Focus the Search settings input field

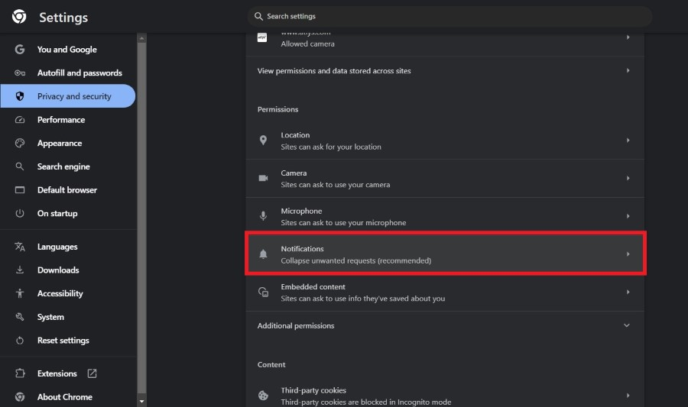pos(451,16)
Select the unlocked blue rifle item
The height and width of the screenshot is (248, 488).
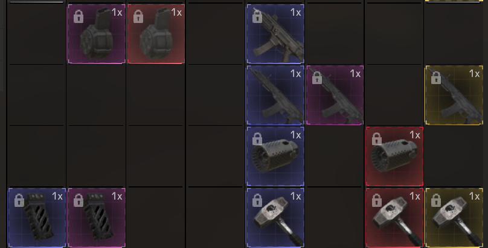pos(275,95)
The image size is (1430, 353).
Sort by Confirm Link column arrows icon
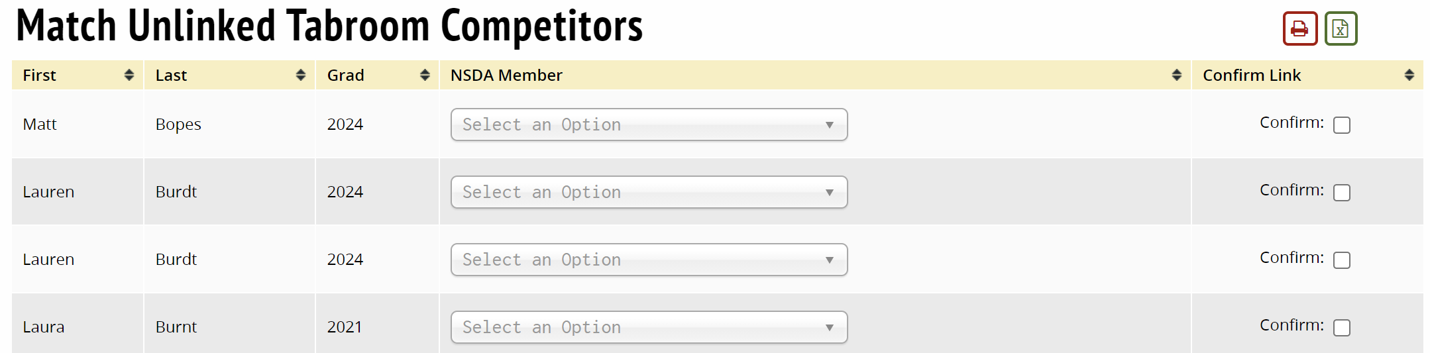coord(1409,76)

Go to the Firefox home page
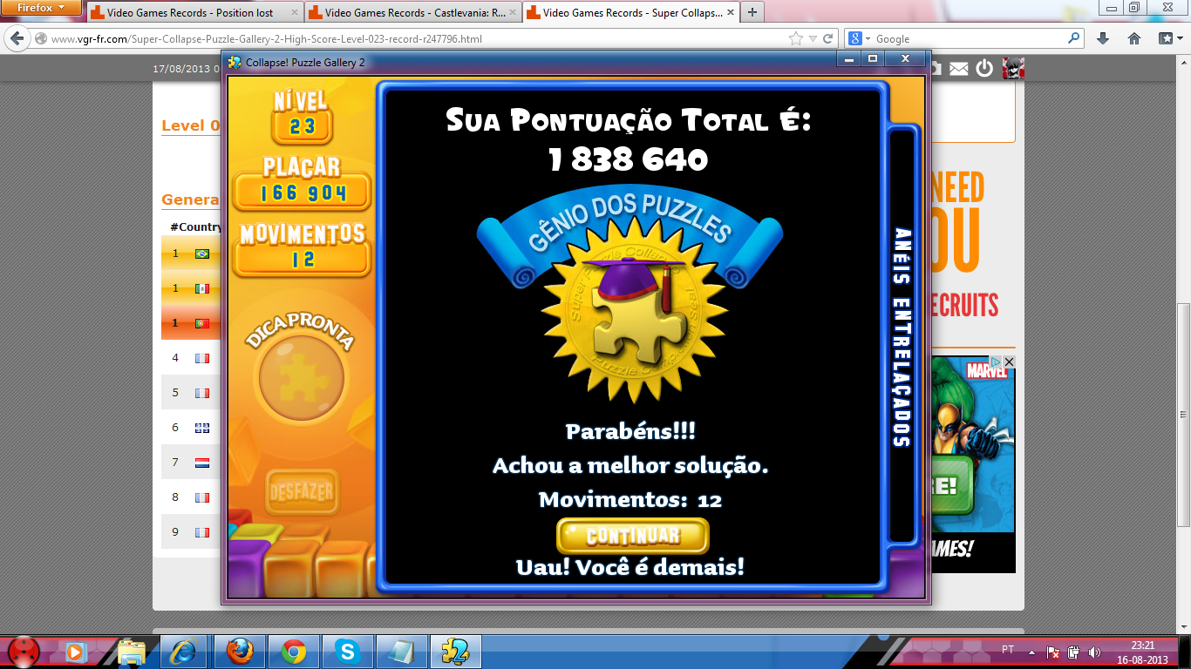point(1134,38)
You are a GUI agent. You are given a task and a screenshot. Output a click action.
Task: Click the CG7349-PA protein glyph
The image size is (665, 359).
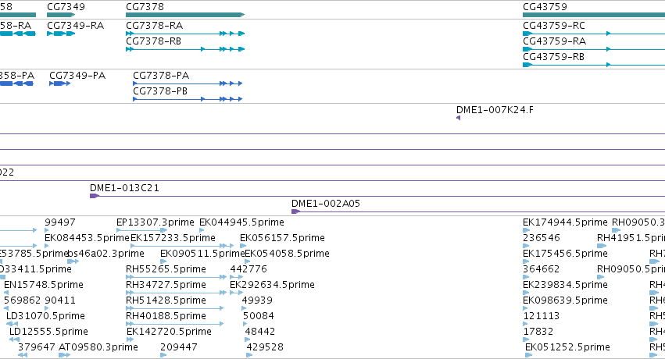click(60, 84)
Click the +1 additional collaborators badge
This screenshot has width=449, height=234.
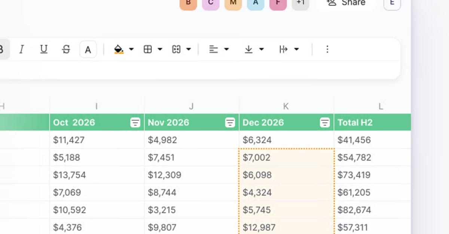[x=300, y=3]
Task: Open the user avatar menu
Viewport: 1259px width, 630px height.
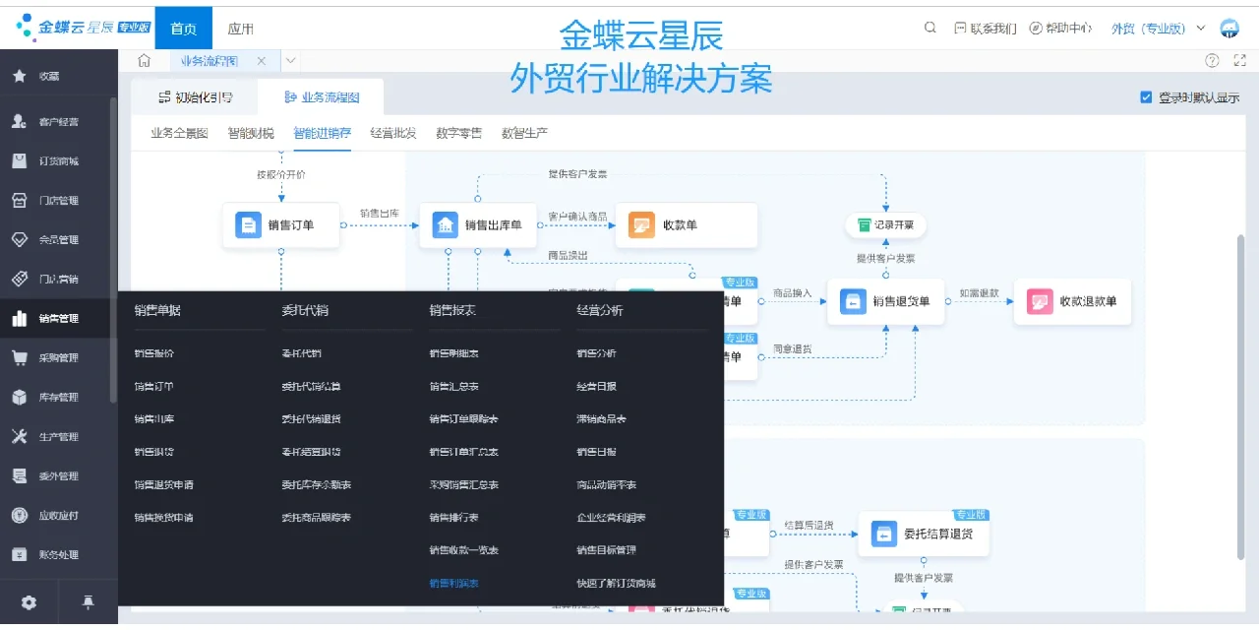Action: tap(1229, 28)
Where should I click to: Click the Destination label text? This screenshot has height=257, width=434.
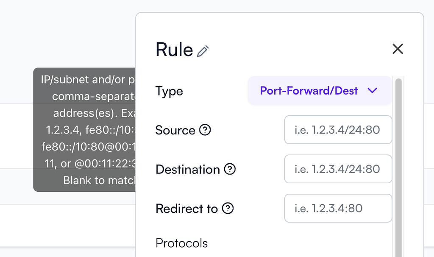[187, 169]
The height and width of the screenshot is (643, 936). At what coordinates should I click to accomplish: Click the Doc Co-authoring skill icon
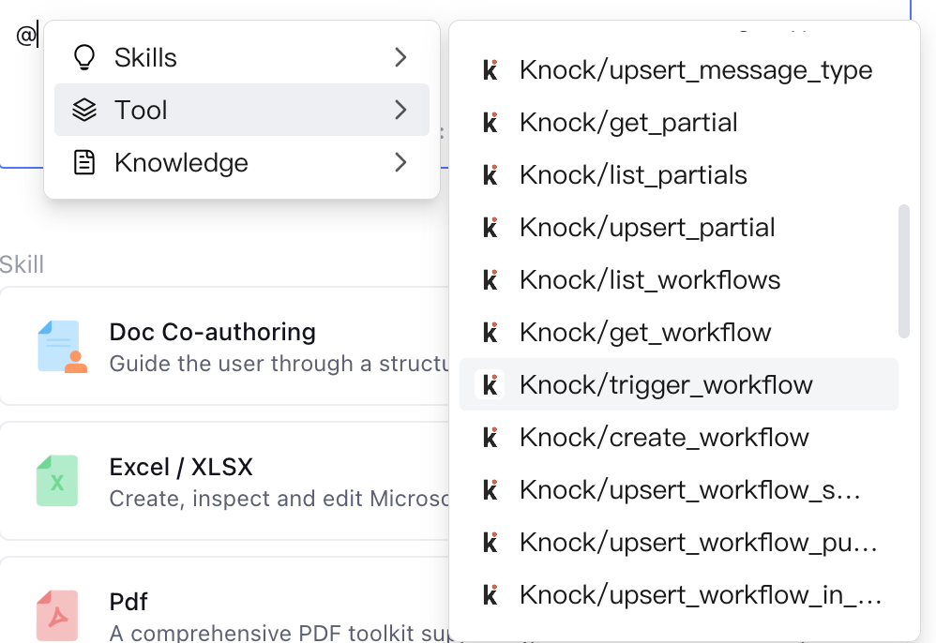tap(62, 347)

• **YOUR GOAL**: Exactly the lines from the one with "Viewport: 1259px width, 630px height." through the end of the listing above are to be repeated, with no pictures.

• **ANSWER TO THIS TASK**:
Viewport: 1259px width, 630px height.
Action: tap(1229, 28)
Where should I click to: Click the Destination label text? This screenshot has height=257, width=434.
[187, 169]
The height and width of the screenshot is (643, 936). At what coordinates should I click to accomplish: Click the Doc Co-authoring skill icon
tap(62, 347)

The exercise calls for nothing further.